Taraf teşkili kamu düzenine ilişkin olup re’sen yargılamanın her aşamasında göz önünde bulundurulması gerekir. Savunma hakkı, Anayasanın 36. maddesi ile güvence altına alınmış olup, 6100 sayılı HMK’nun 27. maddesinde de “hukuki dinlenilme hakkı” başlığı altında ayrıca düzenlenmiştir. Hakim, tarafları dinlemeden veya iddia ve savunmalarını bildirmeleri için kanuna uygun biçimde davet etmeden hükmünü veremez. Buna göre hakim iddia ve savunma haklarını kullanabilmeleri için tarafları duruşmaya çağırmak zorundadır.
Somut olaya gelince; davacı ..."ün dava devam ederken 14.03.2014 tarihinde vefat ettiği ancak mirasçılarının bizzat veya vekil eliyle davaya dahil edilmeden yargılamaya devamla hüküm kurulduğu anlaşılmıştır. Yargılama aşamasında vefat eden davacı ..."ün dosyada mevcut mirasçılık belgesine göre davacı vekiline yetki ve mirasçılarının davaya dahil edilmesi için süre verilerek taraf teşkili sağlandıktan sonra sonucuna göre karar verilmesi gerekirken, davaya devam edilerek karar verilmesi doğru görülmemiş, hükmün bu nedenle bozulması gerekmiştir.
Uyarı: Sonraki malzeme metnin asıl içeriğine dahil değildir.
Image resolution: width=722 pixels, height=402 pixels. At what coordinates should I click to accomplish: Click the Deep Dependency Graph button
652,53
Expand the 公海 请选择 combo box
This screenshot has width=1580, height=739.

SONUÇ: Yukarıda açıklanan nedenlerle; davacının mirasçılarının vekilinin temyiz itirazlarının kabulüne, hükmün BOZULMASINA, peşin yatırılan harcın istek halinde yatırana iadesine, kararın tebliğinden itibaren 15 gün içinde karar düzeltme yolu açık olmak üzere, 11.11.2019 tarihinde oybirliği ile karar verildi.